The whole listing that follows should be printed again, unchanged.
*** RECORD EXCERPTS Section Begins ***
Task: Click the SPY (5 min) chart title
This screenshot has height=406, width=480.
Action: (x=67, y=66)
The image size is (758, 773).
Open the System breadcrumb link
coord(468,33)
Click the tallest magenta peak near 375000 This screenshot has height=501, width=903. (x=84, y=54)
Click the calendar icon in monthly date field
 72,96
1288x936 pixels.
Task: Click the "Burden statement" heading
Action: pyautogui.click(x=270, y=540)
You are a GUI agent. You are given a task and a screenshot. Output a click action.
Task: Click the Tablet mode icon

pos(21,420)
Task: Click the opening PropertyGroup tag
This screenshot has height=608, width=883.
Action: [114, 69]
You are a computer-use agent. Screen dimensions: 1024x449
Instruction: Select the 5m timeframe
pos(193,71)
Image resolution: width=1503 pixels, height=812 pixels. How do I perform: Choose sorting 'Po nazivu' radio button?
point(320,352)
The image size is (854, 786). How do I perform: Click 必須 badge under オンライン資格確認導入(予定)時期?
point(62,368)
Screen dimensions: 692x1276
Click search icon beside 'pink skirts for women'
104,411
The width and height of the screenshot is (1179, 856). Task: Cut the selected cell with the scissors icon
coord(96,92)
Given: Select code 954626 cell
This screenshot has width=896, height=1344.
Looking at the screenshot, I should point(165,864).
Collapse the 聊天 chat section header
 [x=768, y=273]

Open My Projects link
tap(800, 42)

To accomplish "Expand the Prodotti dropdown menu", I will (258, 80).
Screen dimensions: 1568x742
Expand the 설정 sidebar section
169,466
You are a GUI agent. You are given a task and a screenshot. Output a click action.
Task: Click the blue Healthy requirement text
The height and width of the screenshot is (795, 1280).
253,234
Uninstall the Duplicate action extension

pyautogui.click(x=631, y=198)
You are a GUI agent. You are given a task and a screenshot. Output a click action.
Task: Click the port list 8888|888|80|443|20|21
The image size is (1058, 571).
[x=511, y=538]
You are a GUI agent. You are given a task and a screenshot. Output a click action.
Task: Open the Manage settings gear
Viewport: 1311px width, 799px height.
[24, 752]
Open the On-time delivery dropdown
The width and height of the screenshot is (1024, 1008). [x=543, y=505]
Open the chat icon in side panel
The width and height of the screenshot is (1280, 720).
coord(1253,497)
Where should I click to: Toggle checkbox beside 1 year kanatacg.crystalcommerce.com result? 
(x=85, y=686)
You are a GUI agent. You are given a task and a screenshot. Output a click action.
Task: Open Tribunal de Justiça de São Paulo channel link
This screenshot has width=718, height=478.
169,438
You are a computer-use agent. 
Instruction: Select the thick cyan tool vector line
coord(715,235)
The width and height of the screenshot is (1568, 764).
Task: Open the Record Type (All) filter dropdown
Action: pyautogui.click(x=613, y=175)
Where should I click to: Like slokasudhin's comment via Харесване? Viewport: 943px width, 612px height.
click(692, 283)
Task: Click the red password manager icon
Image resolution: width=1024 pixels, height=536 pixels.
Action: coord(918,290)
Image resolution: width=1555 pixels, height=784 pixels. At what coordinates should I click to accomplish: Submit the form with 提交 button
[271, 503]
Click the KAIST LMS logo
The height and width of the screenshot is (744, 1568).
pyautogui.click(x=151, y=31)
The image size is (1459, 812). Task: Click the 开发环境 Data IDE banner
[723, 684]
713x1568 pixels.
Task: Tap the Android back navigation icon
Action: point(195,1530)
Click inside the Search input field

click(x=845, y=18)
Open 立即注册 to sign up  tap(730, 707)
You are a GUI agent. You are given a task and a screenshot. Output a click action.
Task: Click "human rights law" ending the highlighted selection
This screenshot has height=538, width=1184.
*** RECORD EXCERPTS Section Ends ***
THE ANSWER
Task: Click the SPY (5 min) chart title
This screenshot has height=406, width=480.
Action: (x=67, y=66)
The image size is (758, 773).
Open the System breadcrumb link
coord(468,33)
Click the tallest magenta peak near 375000 This screenshot has height=501, width=903. (x=84, y=54)
Click the calendar icon in monthly date field
 72,96
1288x936 pixels.
Task: Click the "Burden statement" heading
Action: pyautogui.click(x=270, y=540)
You are a GUI agent. You are given a task and a screenshot. Output a click action.
Task: Click the Tablet mode icon

pos(21,420)
Task: Click the opening PropertyGroup tag
This screenshot has height=608, width=883.
Action: [114, 69]
You are a computer-use agent. Screen dimensions: 1024x449
Instruction: Select the 5m timeframe
pos(193,71)
Image resolution: width=1503 pixels, height=812 pixels. How do I perform: Choose sorting 'Po nazivu' radio button?
point(320,352)
The image size is (854, 786). How do I perform: Click 必須 badge under オンライン資格確認導入(予定)時期?
point(62,368)
Screen dimensions: 692x1276
Click search icon beside 'pink skirts for women'
104,411
The width and height of the screenshot is (1179, 856). Task: Cut the selected cell with the scissors icon
coord(96,92)
Given: Select code 954626 cell
This screenshot has width=896, height=1344.
Looking at the screenshot, I should point(165,864).
Collapse the 聊天 chat section header
 [x=768, y=273]

Open My Projects link
tap(800, 42)

To accomplish "Expand the Prodotti dropdown menu", I will (258, 80).
Screen dimensions: 1568x742
Expand the 설정 sidebar section
169,466
You are a GUI agent. You are given a task and a screenshot. Output a click action.
Task: Click the blue Healthy requirement text
The height and width of the screenshot is (795, 1280).
253,234
Uninstall the Duplicate action extension

pyautogui.click(x=631, y=198)
You are a GUI agent. You are given a task and a screenshot. Output a click action.
Task: Click the port list 8888|888|80|443|20|21
The image size is (1058, 571).
[x=511, y=538]
You are a GUI agent. You are given a task and a screenshot. Output a click action.
Task: Open the Manage settings gear
Viewport: 1311px width, 799px height.
[24, 752]
Open the On-time delivery dropdown
The width and height of the screenshot is (1024, 1008). [x=543, y=505]
Open the chat icon in side panel
The width and height of the screenshot is (1280, 720).
coord(1253,497)
Where should I click to: Toggle checkbox beside 1 year kanatacg.crystalcommerce.com result? 
(x=85, y=686)
You are a GUI agent. You are given a task and a screenshot. Output a click action.
Task: Open Tribunal de Justiça de São Paulo channel link
This screenshot has width=718, height=478.
169,438
You are a computer-use agent. 
Instruction: Select the thick cyan tool vector line
coord(715,235)
The width and height of the screenshot is (1568, 764).
Task: Open the Record Type (All) filter dropdown
Action: pyautogui.click(x=613, y=175)
Where should I click to: Like slokasudhin's comment via Харесване? Viewport: 943px width, 612px height.
click(692, 283)
Task: Click the red password manager icon
Image resolution: width=1024 pixels, height=536 pixels.
Action: coord(918,290)
Image resolution: width=1555 pixels, height=784 pixels. At what coordinates should I click to accomplish: Submit the form with 提交 button
[271, 503]
Click the KAIST LMS logo
The height and width of the screenshot is (744, 1568).
pyautogui.click(x=151, y=31)
The image size is (1459, 812). Task: Click the 开发环境 Data IDE banner
[723, 684]
713x1568 pixels.
Task: Tap the Android back navigation icon
Action: point(195,1530)
Click inside the Search input field

click(x=845, y=18)
Open 立即注册 to sign up  tap(730, 707)
You are a GUI agent. You are given a task and a screenshot. Output a click action.
Task: Click "human rights law" ending the highlighted selection
This screenshot has height=538, width=1184.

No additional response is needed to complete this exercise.